—John Hunt Morgan Heritage Trail —
On the morning of July 19, 1863, Confederate Brigadier General
John Hunt Morgan learned that the Union redoubt guarding
the ford had been abandoned in the night. Colonel Basil Duke
was ordered to send a force south to try to preserve the element
of surprise while Morgan and the bulk of his troops prepared to
cross the river. A Union force under Brigadier General Henry
Judah, meanwhile, had disembarked from riverboats at Portsmouth
and were marching east through Pomeroy and Racine.

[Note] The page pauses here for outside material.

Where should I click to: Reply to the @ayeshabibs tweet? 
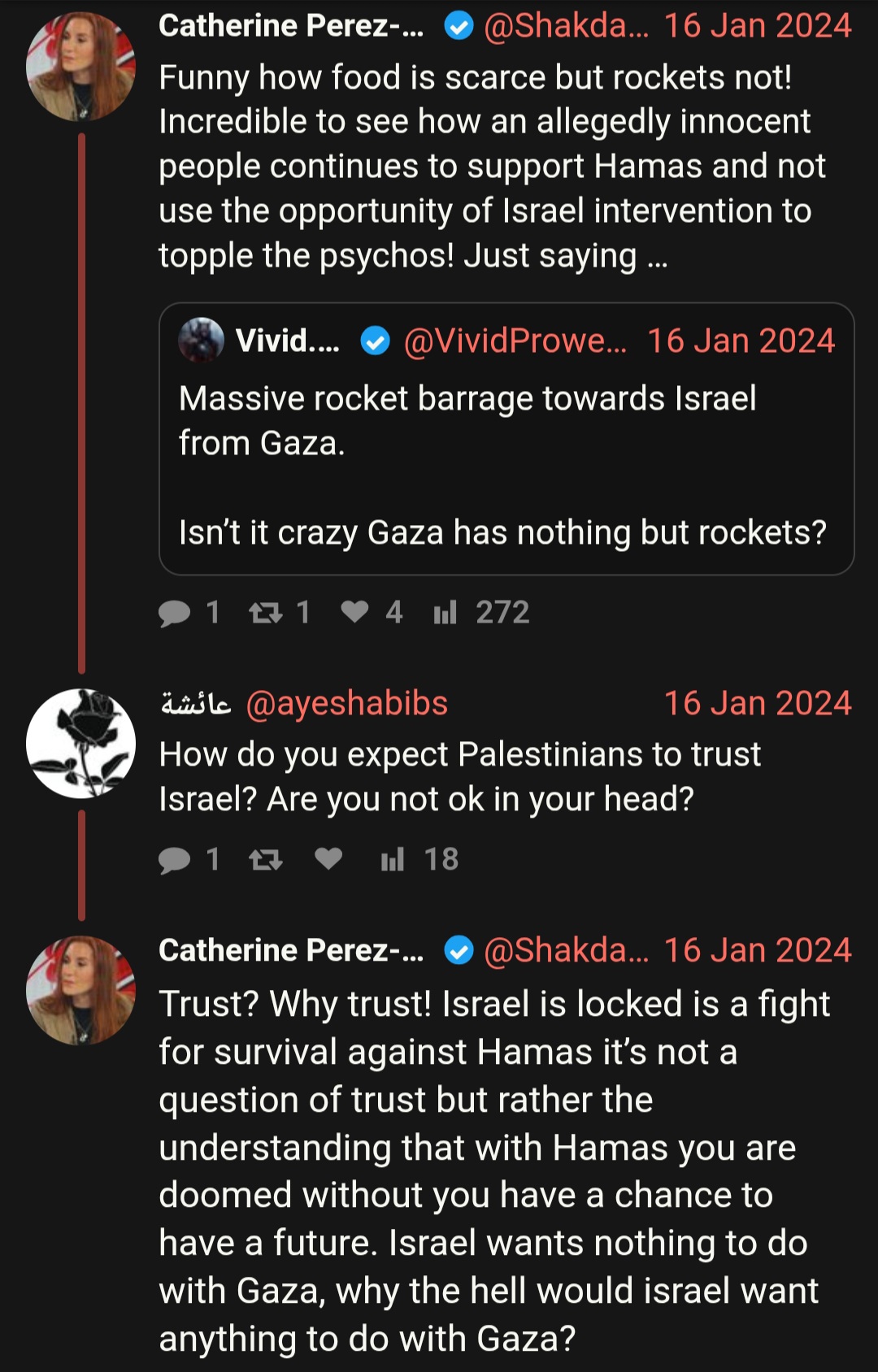(174, 860)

As the sun rose, the valley was so thick with fog that the opposing
forces did not realize they had moved to within 50 yards of each
other. A sudden breeze swept through, and after staring at each
other for a few seconds, the Confederates fired a devastating volley
into the Union troops, who were forced to retreat. Major Danie
McCook, patriarch of the "Fighting McCooks" who contributed
six sons to the war, was mortally wounded in the volley.
Confederate artillery fired on the reorganized and advancing
Union troops, who pressed their enemy until the Confederate
guns were captured. Duke, who realized how crucial the guns
were to his position, made several vain attempts to recapture them.
Facing his untenable position, Duke began to withdraw north.
[Map on left]: The Battle of Buffington
Island began at 5:30 am when General Judah's Union advance guard unexpectedly collided with the battle line of Colonel Duke's 5th
and 6th Kentucky Cavalry near the Williamson house, located 0.2 mile south
of here. Duke's men broke the Union line, captured an artillery piece, and advanced
as far as the first bend in the road. A counterattack under Judah slowly pushed
the Confederates back toward Portland. After heavy fighting, the Confederates
retreated further north when, around 6:15 am, Duke's artillery was captured on
a low knoll 400 yards southwest of the state memorial. At about the same time,
General Hobson's Union cavalry attacked Colonel Johnson's Confederates along
modern County Road 31, and Lieutenant Commander Fitch's gunboat USS Moose bombarded the Confederate positions. General Morgan's cavalrymen faced triple threats.
[Top right]: The Williamson House served as a temporary field hospital for both Union and
[Bottom right]: Fog obscured the Confederate and Union troop positions until the opposing sides were a mere 50 yards apart. As a result, the opening volley by the Confederate artillery was especially devastating.